Сюжет (изгнание — психушка — освобождение, то есть прохождение инициации, временная смерть) для всех его участников (кроме Петровича, о чем ниже) не существует. На эту (обманывающую читателя) концепцию работает и симметрия нескольких обрамляющих основное происшествие эпизодов. Встреча в ЦДЛ с преуспевающим писателем Смоликовым отзывается в свидании с, кажется, еще более преуспевающим Зыковым; неудачный контакт с новорусским бизнесменом Дуловым — более изысканным, но оттого не менее проигрышным контактом с Ловянниковым. Первая пара эпизодов варьирует тему невозможности (для Петровича) выхода из андеграунда. “Поднявшиеся” собратья по подполью тщетно просят Петровича перейти в их стан, напечататься. Вторая — тему квартирного соблазна. “Новые русские” манят жильем, а затем отказываются выполнить свои “обещания”; при этом — в обоих случаях — оставшийся на бобах Петрович избегает возможной гибели (страж дуловской дачи, нанятый вместо героя и занявший вожделенную квартирку, через месяц был застрелен; в ловянниковской эпопее Петрович отделался дракой и печалью по собаке, отравленной врагами “банкира”). Все так же, только Зыков и Ловянников посерьезнее Смоликова и Дулова. И, вероятно, потому ближе истинному герою. О скрытом двойничестве Петровича и Ловянникова говорено выше. Глава о Зыкове называется “Двойник”, что с избытком подтверждается ее содержанием: сходство писательских манер (“Злые языки говорили, что мы с Зыковым как прозаики стоим друг друга и что вся разница наших судеб в случайности признания и непризнания”); история писем Зыкова влиятельным литераторам (“Я писал те его письма, и можно сказать, мы писали, потому что, руку на сердце, я тоже надеялся, что, хотя бы рикошетом, один из них ему (нам) ответит”); гэбэшную грязь, навсегда прилипшую к безвинному Зыкову, Петрович закрасил кровью стукача Чубисова.

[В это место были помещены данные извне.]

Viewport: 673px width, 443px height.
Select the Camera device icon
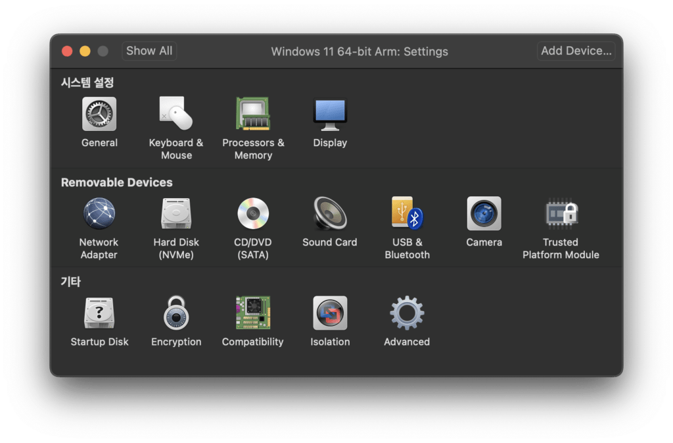tap(484, 214)
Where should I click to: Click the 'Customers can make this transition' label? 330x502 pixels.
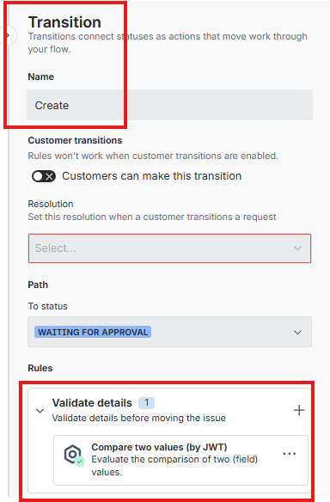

“Неточная рифмовка” эпизодов может оформляться и несколько иначе. Так, глава “Квадрат Малевича” с ее темой отказа от будущего (и/или творчества), “грандиозного торможения”, растворения в толпе и/или бытии (которое герой сперва пытается разрушить “ударом”, а после — за решеткой ментовки, когда новый “удар” оказался невозможным, — признает как высшую ценность6) становится вполне понятной лишь в финальной части, где Петрович вспоминает, как он с ныне умершим другом некогда ходил на выставку великого авангардиста. “Смотреть, как Михаил встает с постели, — комедия. Ворчит: ему, мол, не хочется вставать, ему надоело ставить чайник на огонь! Ему не хочется чистить зубы (всю жизнь чищу, сколько можно!), ему не хочется есть, пить, ему не хочется жить — ему хочется только посмотреть Малевича и опять упасть в постель”. И хотя поход на выставку происходит (сколько можно понять) после главных событий, лишь “грандиозное торможение” почти мертвого (о его смерти сообщено страницей выше) Михаила расшифровывает откровение, настигшее Петровича в милицейском обезьяннике.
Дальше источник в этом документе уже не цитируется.